За этим последовали встречи в Петербурге в недолгие наезды Толстого в 1858, 1859 и 1861 годах. В Мариинском дворце — и в его парадных покоях, и на фрейлинском «верху», куда вела лестница почти в девяносто ступеней, — он виделся с разными колоритными образчиками придворной аристократии. Тогдашняя переписка Толстого и его руководительницы в приобщении к новой среде питалась, в числе прочего, и светскими новостями. Для всего относящегося ко двору в их условном шифре имелось произносимое так, как если бы это была французская фамилия, слово «Труба», а та же великая княгиня Мария Николаевна именовалась «la ober-ramoneuse» (обер-трубочисткой) или «нашей милой Великой Обер-Труб[ой]»[134] (что, разумеется, отнюдь не ставит под сомнение горячую преданность Александры Андреевны правящему дому вообще и «своей» великой княгине в частности). Производным словом Толстой называл и саму атмосферу двора, посетовав однажды в дневнике: «[Т]рубной запах, к стыду моему, мне нравится»[135].
После мимолетного — по пути домой из‐за границы — проезда Толстого через Петербург весной 1861 года личное общение прервалось надолго — до 1878 года. В эту лакуну вместились его женитьба, рождение девяти детей и смерть трех из них, написание и издание двух романов; разные перипетии придворной жизни Александры Андреевны, безвременная смерть ее сестры. Переписка между ними все эти годы была содержательной, но не очень регулярной, замирая порой на многие месяцы, как было в 1875 году — именно тогда, когда началась сериализация АК (о работе над которой, впрочем, Толстая уже узнала ранее от самого автора).

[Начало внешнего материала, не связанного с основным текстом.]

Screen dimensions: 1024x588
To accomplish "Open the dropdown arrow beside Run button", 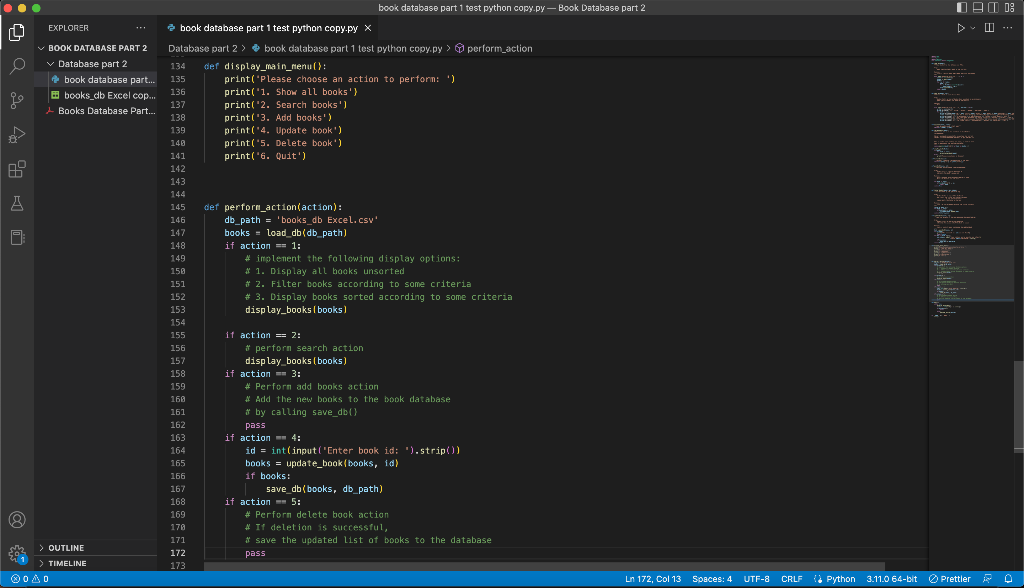I will pos(973,28).
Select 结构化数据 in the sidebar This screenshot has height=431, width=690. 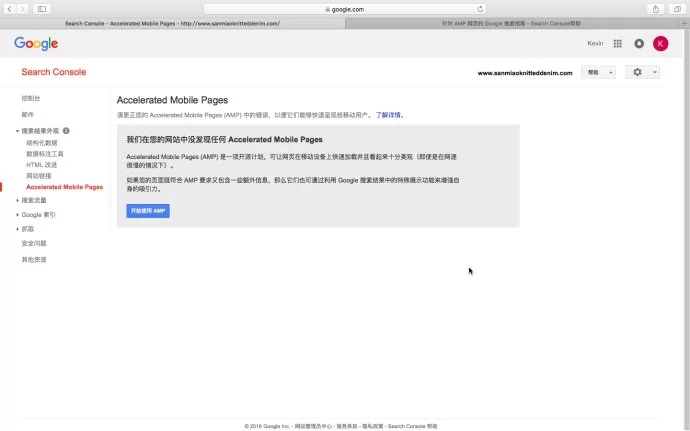pos(43,143)
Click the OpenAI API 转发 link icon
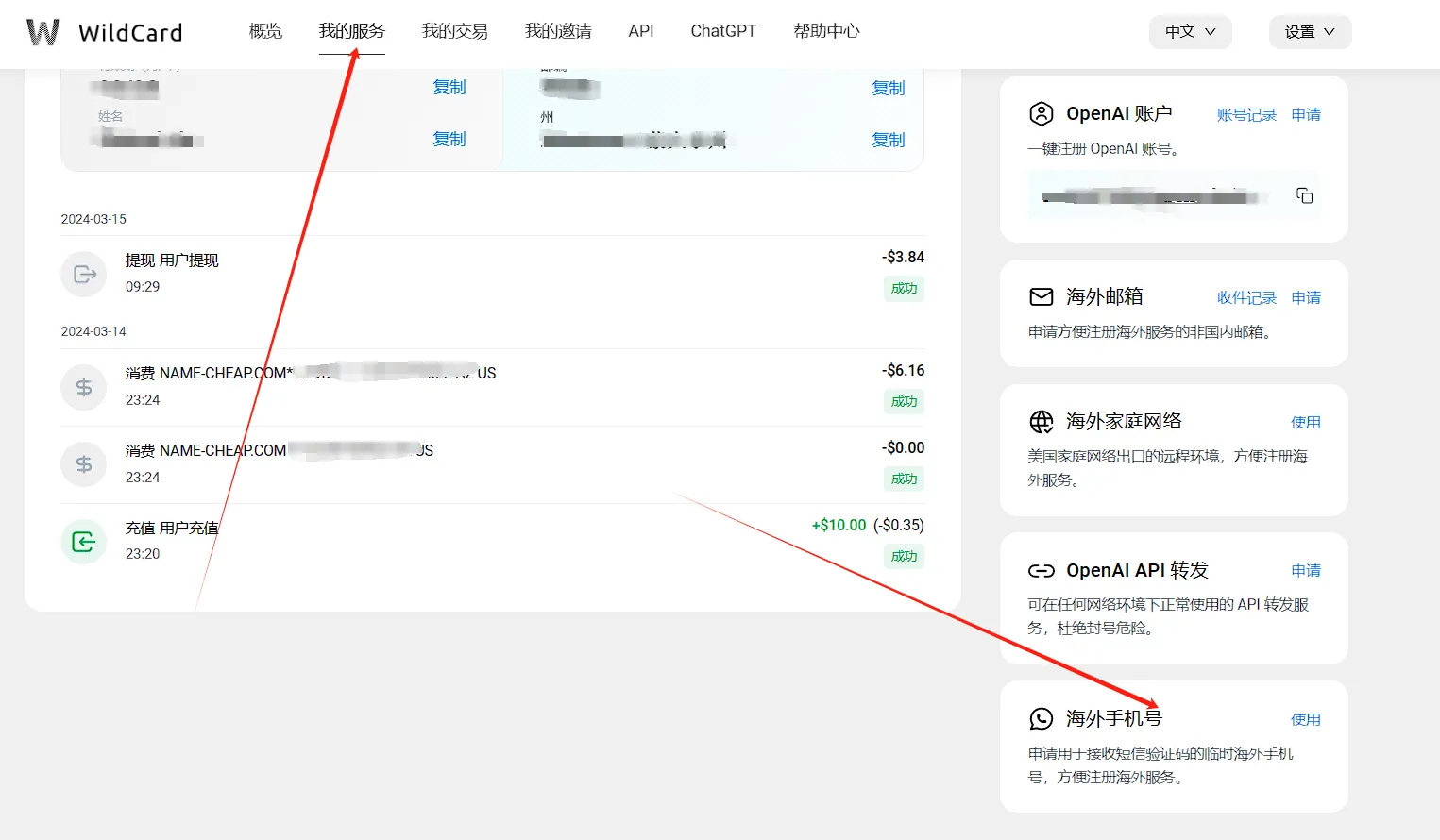The width and height of the screenshot is (1440, 840). pos(1041,571)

В литературе у А. А. Толстой прочное реноме друга и родственной души Льва Николаевича. При всех трениях и диссонансах теплота, а иногда и взаимная нежность их переписки — по крайней мере до начала 1880‐х — неподдельны, как несомненна и живейшая благодарность Толстого за содействие влиятельной родственницы в решении многих занимавших его проблем, житейских и общественных. В числе их были и хлопоты об узаконении (как полагалось, высочайшим повелением) внебрачных детей его брата Сергея, и жалоба на местную жандармерию за обыск в Ясной Поляне, и поиски гувернанток и гувернеров для детей, и организация сбора средств для спасения голодающих в Самарской губернии летом 1873 года. Тем не менее возьмусь утверждать, что Александра Андреевна непроизвольно обогатила собою тот резервуар характеристик, обстоятельств, положений, к которому автор АК прибегал для аллюзивного живописания неприятной ему элитистской религиозности. (То, что он ее же подчас развлекал насмешками над дамами, которых считал святошами, не опровергает этого тезиса — не он ли был виртуозом литературного двоения следа?) Вообще, сам образ А. А. Толстой, как он существовал в сознании писателя, мог долгое время несколько упрощаться толстоведами по той причине, что многие из тех ее писем, где явлено расхождение корреспондентов в области религии, не вошли в первое, давнее, издание переписки и были опубликованы только в 2011 году.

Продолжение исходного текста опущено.